HYBRID EVENT: You can participate in person at Paris, France or Virtually from your home or work.

6th Edition of World Congress on Infectious Diseases

June 24-26, 2024 | Paris, France

June 24 -26, 2024 | Paris, France
Infection 2024

Francisco Borges Costa

Speaker at Infectious Diseases Conferences - Francisco Borges Costa
University of Maranhoo, Brazil
Title : Epidemiological aspects of rabies in an Amazon-Cerrado transition region of northeastern Brazil


Rabies is an acute viral disease that affects mammals, caused by an RNA virus belonging to the family Rhabdoviridae and the genus Lyssavirus. The disease is transmitted through bites or scratches from an infected animal. Rabies was one of the first infectious diseases to be scientifically studied, with a detailed description of symptoms and clinical course. The global incidence of rabies varies among different regions, and it is estimated that it causes around 60,000 deaths worldwide each year, with a higher prevalence where there are no effective control measures. Most cases occur in developing countries where animal vaccination and proper post-exposure prophylaxis are less accessible. The rabies virus has several variants that are specific to each animal reservoir, and in Brazil, five of these variants have already been identified. This study aimed to better understand the epidemiological aspects of the rabies virus variants circulating in the Amazon-Cerrado transition region through immunological and molecular assays, as well as their reservoirs and distribution in the biomes. To achieve this, 62 biological samples sent to reference laboratories in the state of Maranhão between 2015 and 2022 were analyzed using the fluorescent antibody test (FAT) and reverse transcriptase polymerase chain reaction (RT-PCR) techniques. Primers 504 (sense) and 304 (reverse) were used for the N gene in the RT-PCR reactions, amplifying 240 bp, and the positive samples were submitted to Sanger sequencing to identify the antigenic variant. Of all the samples, 74% tested positive in FAT and 63% tested positive in RT-PCR. Among FAT-negative samples, 19% were detectable for the rabies virus by the RT-PCR. Of all samples that tested positive in both tests, only 28% were successfully sequenced, revealing antigenic variants of Desmodus rotundus and Cerdocyon thous. It was observed that these variants circulate in both the Amazon and Cerrado biomes, with the bat variant being more prevalent in the Amazon biome with human cases of rabies in the early 21st century, while the wild canid variant was more prevalent in the Cerrado, as there are reports of this variant in domestic dogs and humans in this Amazon-Cerrado transition region northeastern Brazil. Thus, these results guide epidemiological surveillance procedures that can be used in each specific case with a one health approach.

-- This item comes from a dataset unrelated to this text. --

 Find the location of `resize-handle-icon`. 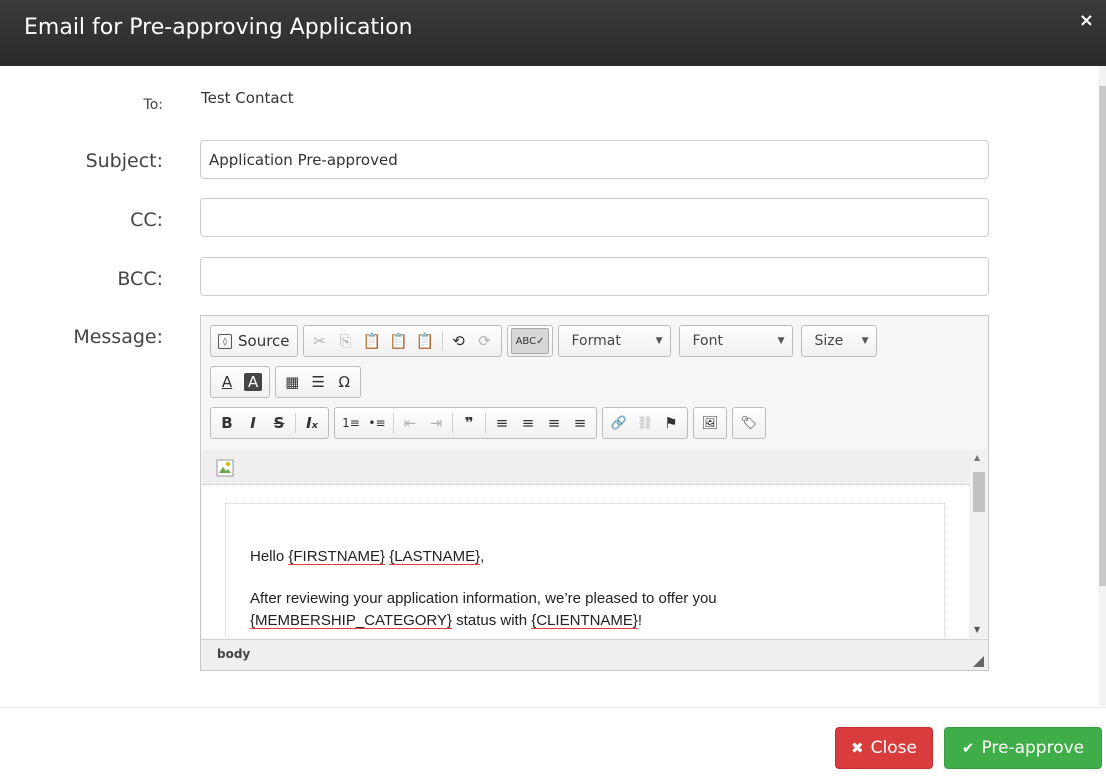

Dr. Francisco Borges Costa graduated in Veterinary Medicine from the State University of Maranhao, Sao Luís, Maranhao - Brazil, and post-graduated as Master Science in 2009. He then joined the research group of Prof. Marcelo Bahia Labruna at the Department of Preventive Veterinary Medicine and Animal Health of the School of Veterinary Medicine and Animal Science of the University of Sao Paulo, where he obtained his Ph.D degree in 2014. After two years postdoctoral fellowship supervised by Dr Labruna in the Program in Experimental Epidemiology Applied to Zoonoses, he obtained the position of Professor at the PPGCA/UEMA. He has published more than 80 research articles in various areas.